Again, here is the difference between academia and the rest of the world. The letter is not an advert -- it is a response to the job ad, following a narrow set of field-specific guidelines, emphasizing a very specific set of experiences, approaches, and qualifications. It is not free-form, it is not an advertorial, it is not made up on the fly. It is read, as in ROU_X's flowchart, by people who are intimately familiar with the genre and who have very clear expectations of what they do and do not want to see in a job letter. Cutting your letter to one page and using lots of action verbs, or whatever is done in the real world, may mean that you do not have the space for a clear and descriptive presentation of your teaching, your research, your publications, and so on.

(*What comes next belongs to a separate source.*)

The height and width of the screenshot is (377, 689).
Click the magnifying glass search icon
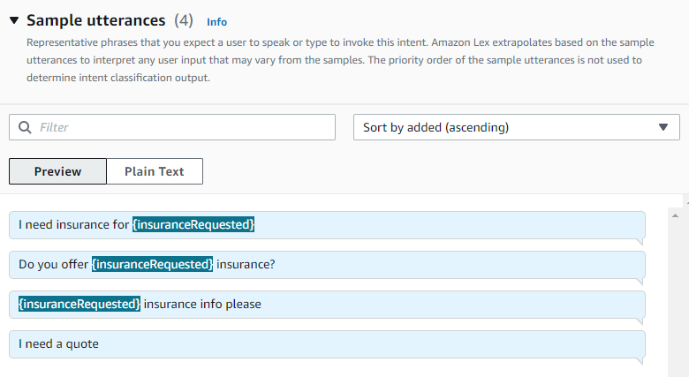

Normally the advice with job searching is to make sure you are talking to your departmental and university resources, but the truth is that at many graduate schools, not many people are familiar with how CC's work, what makes them different, and what they are looking for. The letter that gets you a job at an R1 publishpublishpublish school may get you laughed out of a CC job search -- but many of the trappings of the process are very similar, just different emphases and approaches.
posted by Forktine at 2:54 PM on March 19, 2008


You may also need a "statement of teaching philosophy" or something of that sort, if the schools ask for it, as well as perhaps copies of evals, syllabi, or whatever other supporting documentation they desire.

Even if the job ad doesn't explicitly ask for a separate teaching philosophy, it's a good bet that they will ask you about this in the interview, so addressing it in the cover letter is a big plus (and gives you a head start on thinking through this topic.

Also, when I taught at CCs (both in TX) diversity and distance education were big issues that I got asked about in interviews. Read the job ads carefully for any hints about these topics, and be sure to also address them in your letter (and diversity here can mean the traditional ethnic/racial diversity and diversity in terms of a range of interests and experiences, i.e. non-majors).
posted by DiscourseMarker at 3:25 PM on March 19, 2008


Thank you, everyone, for your responses.

I no longer have any departmental or university resources, given that I graduated last summer. This was me, and I did not get a full-time position. I'm currently adjuncting in an area that has no full-time prospects, and I am applying yet again for positions in other areas of the country.

DiscourseMarker, I may take you up on your offer. Any tips are definitely welcome!
posted by Four-Eyed Girl at 3:30 PM on March 19, 2008


I respect everyone's opinions, but I decided to listen to those with academic experience.

My letter is at two pages, and I believe I've still covered all of the relevant qualifications, skills, and abilities. I'm hoping I've arrived at a happy medium.
posted by Four-Eyed Girl at 4:12 PM on March 19, 2008


so addressing [the teaching philosophy] in the cover letter is a big plus

Agreed, and if you are interviewing for a CC position or another "teaching" faculty position, it could come a little sooner in the mix.

Cutting your letter to one page and using lots of action verbs, or whatever is done in the real world, may mean that you do not have the space for a clear and descriptive presentation of your teaching, your research, your publications, and so on.

It means you are a novice with little understanding of the rhetorical conventions of the genre know as the the job letter and probably an equal lack of understanding of other key features of the institutional culture to which you are petitioning acceptance.
posted by mrmojoflying at 7:22 PM on March 19, 2008


I agree with all the above posters... In fact, having mainly applied for academic positions, I didn't realise this approach wasn't the standard method of operation!

Interestingly (and bear in mind I'm in Australia), every job ad I've written for has specifically asked for me to address the selection criteria separately from the cover letter. This means you write:

1. Cover Letter
2. Selection Criteria
3. CV

This allows you to actually do a one-page cover letter which summarises your skills, and then more detail as you address each of the criteria. The ad sometimes limits the criteria, but it's usually to something like 6 or 7 pages, not one! Isn't this the approach in other parts of the world?